Part 1

85 4 3
                                    

"Kriing... Kriing.. Kriing"

Bunyi alarm menggema memenuhi seisi kamar seorang gadis berusia 17 yang tengah terlelap dalam tidurnya. Gadis itu bernama Tania Calista Putri. Seorang gadis yang memiliki sifat baik, humble terhadap semua orang, dan murah senyum, dan memiliki bakat yang luar biasa dalam bidang nyanyi dan tari itu. Namun, sayang semua sifat itu seakan menghilang setelah kejadian yang menimpanya 9 tahun yang lalu.

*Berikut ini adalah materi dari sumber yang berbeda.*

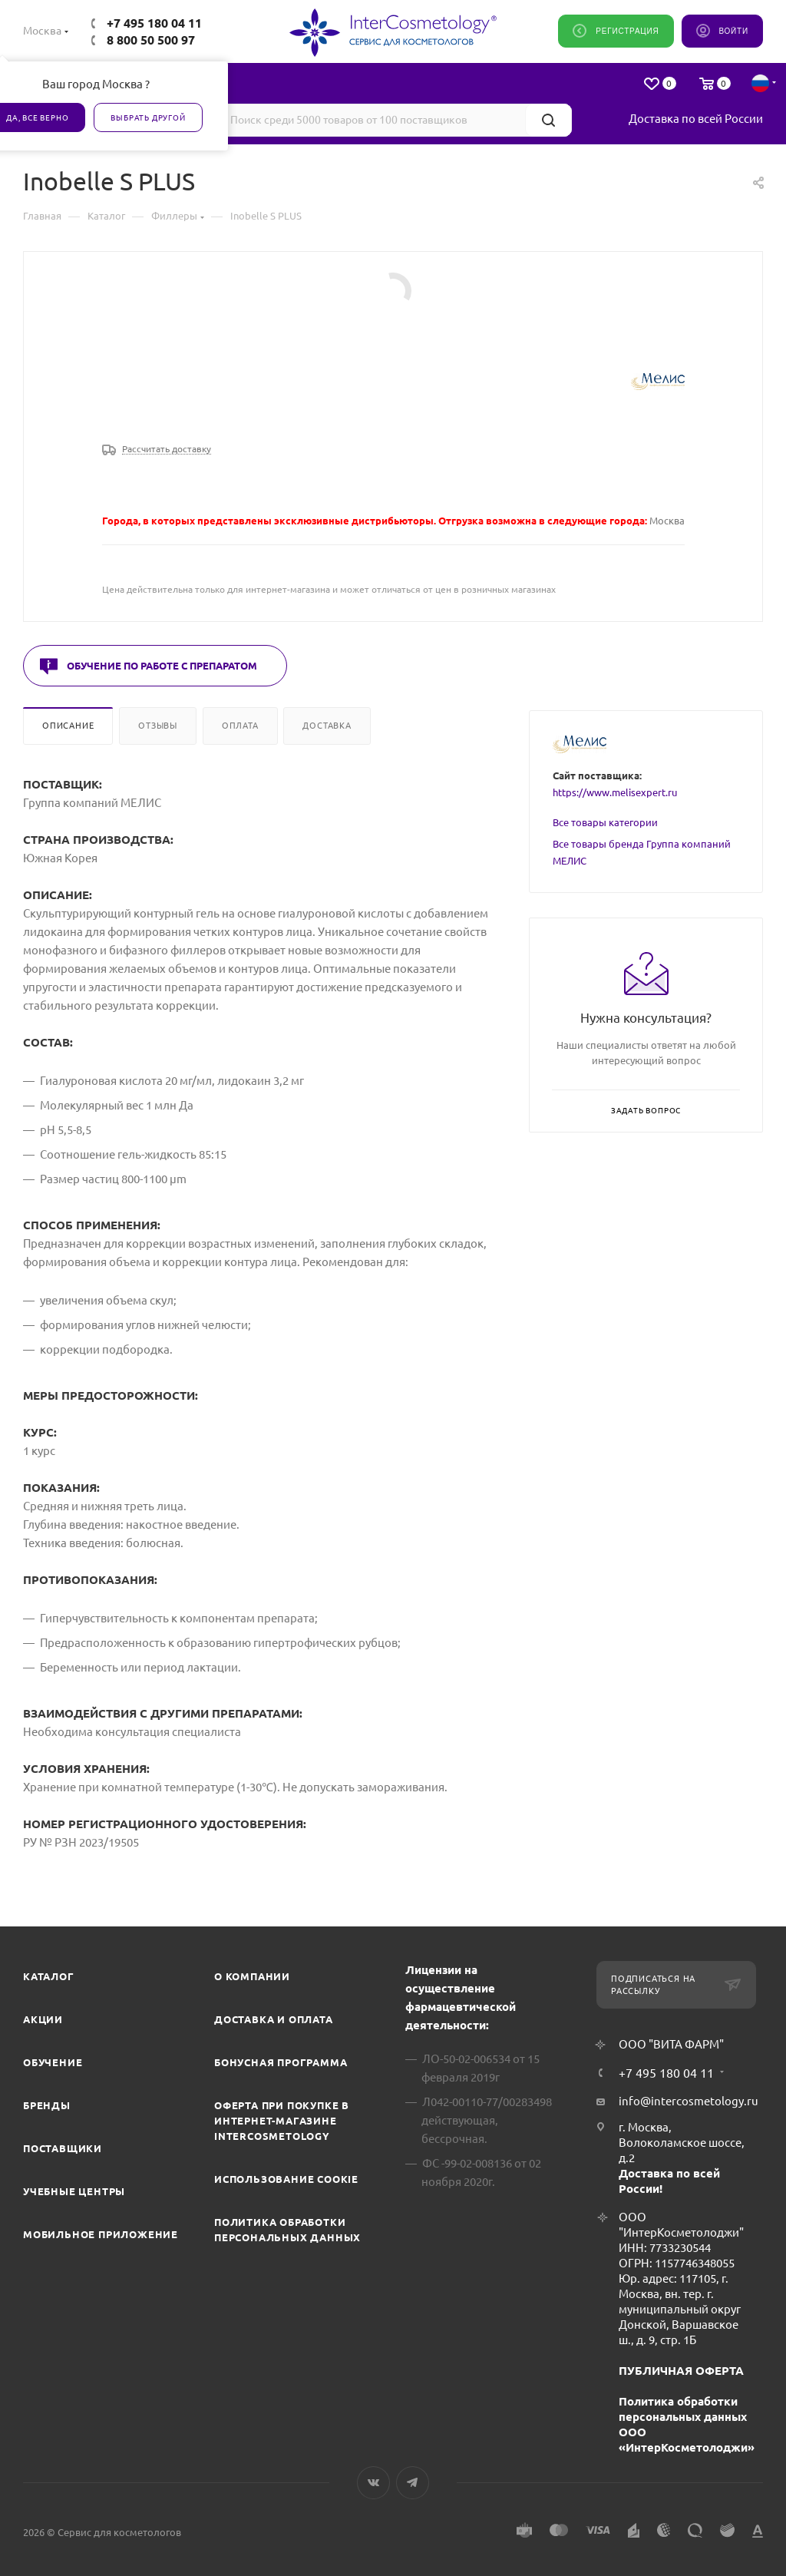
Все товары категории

5 menit setelah alarm berbunyi Nia pun mulai mengerjapkan matanya bersiap bangun.

"Pukul 4 pagi yaa", ucapnya ketika melihat jam yang terpasang di dinding kamarnya.

# Nia POV

Setelah beberapa menit aku menyiapkan diri untuk bangun dari tidur ku aku pun bergegas menuju kamar mandi untuk membersihkan diriku dan bersiap menunaikan ibadah.

Satu jam lamanya aku menyiapkan diriku di kamar dan lengkap sudah dengan seragam SMA ku saat ini. Ya aku sekarang sudah berada di bangku SMA kelas 12. Sebelum membuka pintu kamar aku pun menghembuskan nafas tenang terlebih dahulu untuk menghadapi pagi yang cerah ini dan aku harap hari ku ini pun ikut secerah cuaca saat ini. Semoga saja.

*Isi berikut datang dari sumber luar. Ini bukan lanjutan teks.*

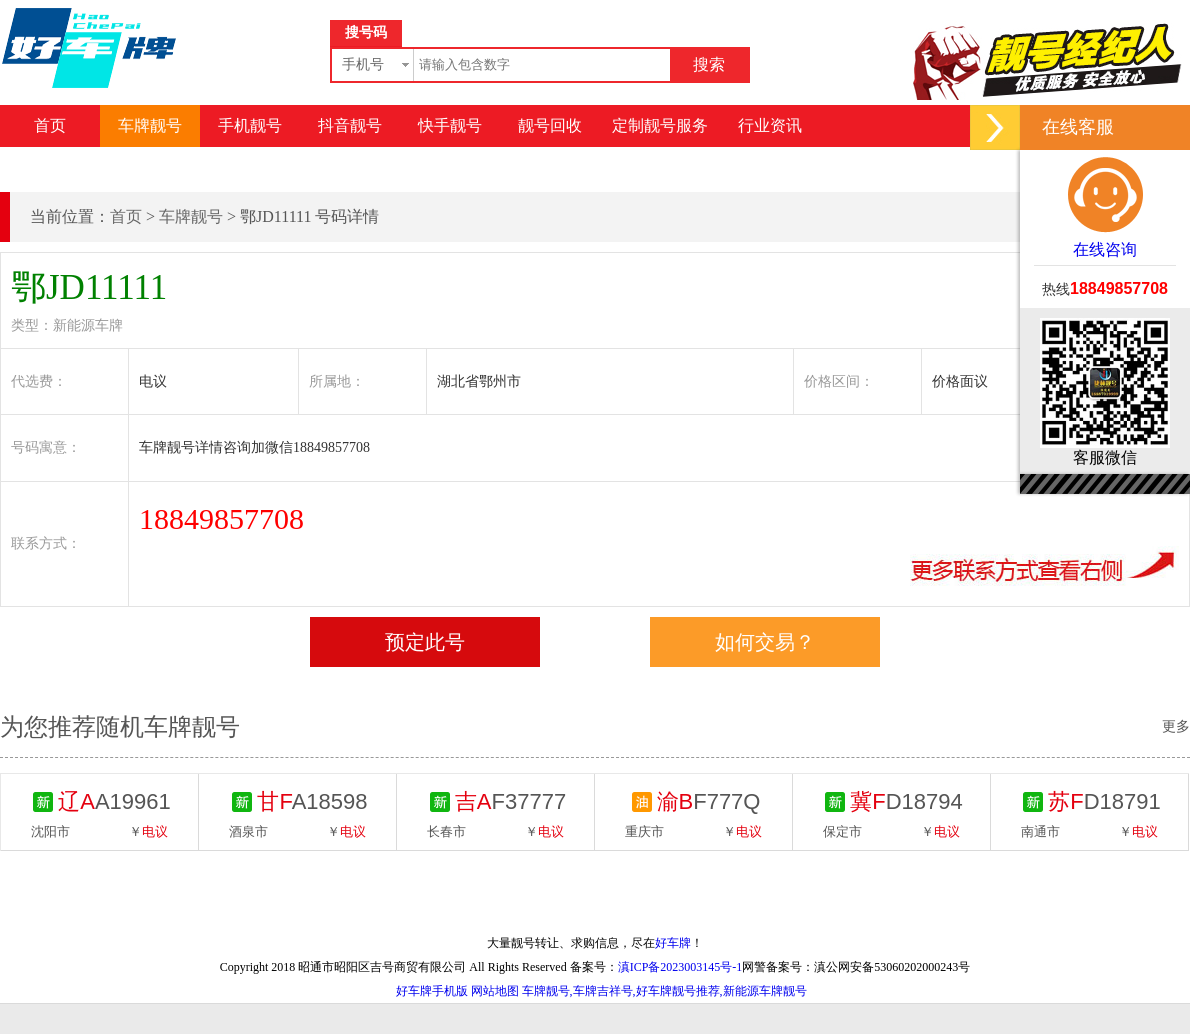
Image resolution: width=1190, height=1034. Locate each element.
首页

Aku pun melangkahkan kaki ku untuk menuruni tangga rumah. Suasana rumah masih sangat sepi karena sekarang masih sekitar jam 5 pagi. Aku memutuskan menuju dapur untuk melakukan rutinitas ku pagi hari yaitu memasak. Ya aku memang cukup ahli dalam hal memasak. Namun, setiap pagi aku selalu memasak tanpa bisa merasakan makanan yang kubuat sendiri. Kalian pasti bingung kan? Tenang saja jawabannya akan kalian temui sebentar lagi.

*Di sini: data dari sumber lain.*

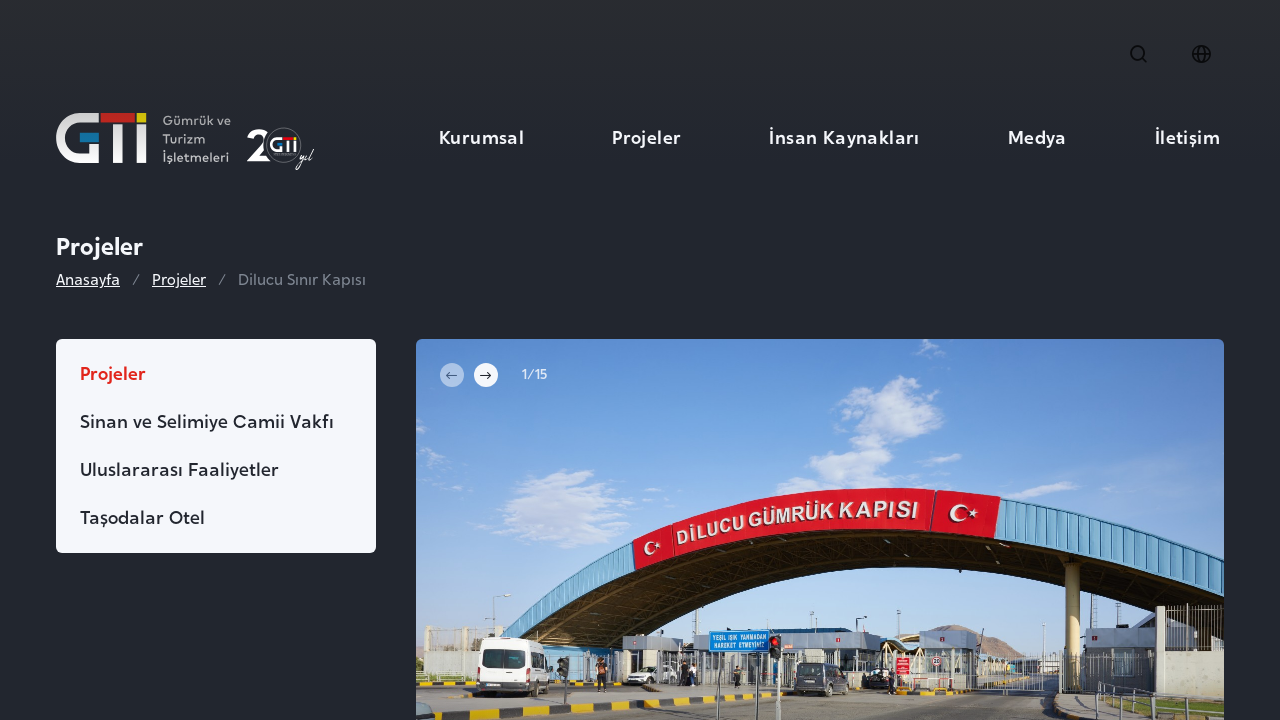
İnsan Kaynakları (844, 135)
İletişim (1187, 135)
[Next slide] (486, 375)
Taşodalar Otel (142, 515)
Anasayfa (88, 279)
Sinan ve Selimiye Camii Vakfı (207, 419)
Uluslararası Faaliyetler (179, 467)
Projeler (646, 135)
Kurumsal (481, 135)
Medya (1037, 135)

Selama 30 menit aku berkutat dengan segala masakanku, aku pun segera menghidangkan makananku di meja makan. Ketika aku sedang fokus dengan kegiatan yang aku lakukan tiba-tiba saja ada seseorang yang datang menghampiriku.

"Bagus deh kamu dah bangun jadi saya gak perlu repot-repot menghabiskan suara saya untuk menyuruh kamu masak",ucap seorang wanita paruh baya.

"Iya mah. Aku udah selesai masaknya kok jadi mamah sama yang lainnya bisa langsung sarapan aja", ucapku.

Ya dia adalah Ibu Kandung ku yang bernama Erlina Damayanti. Seseorang yang sudah melahirkan ku ke dunia yang indah ini. Sayangnya, hidupku tak seindah yang kubayangkan ketika kecil.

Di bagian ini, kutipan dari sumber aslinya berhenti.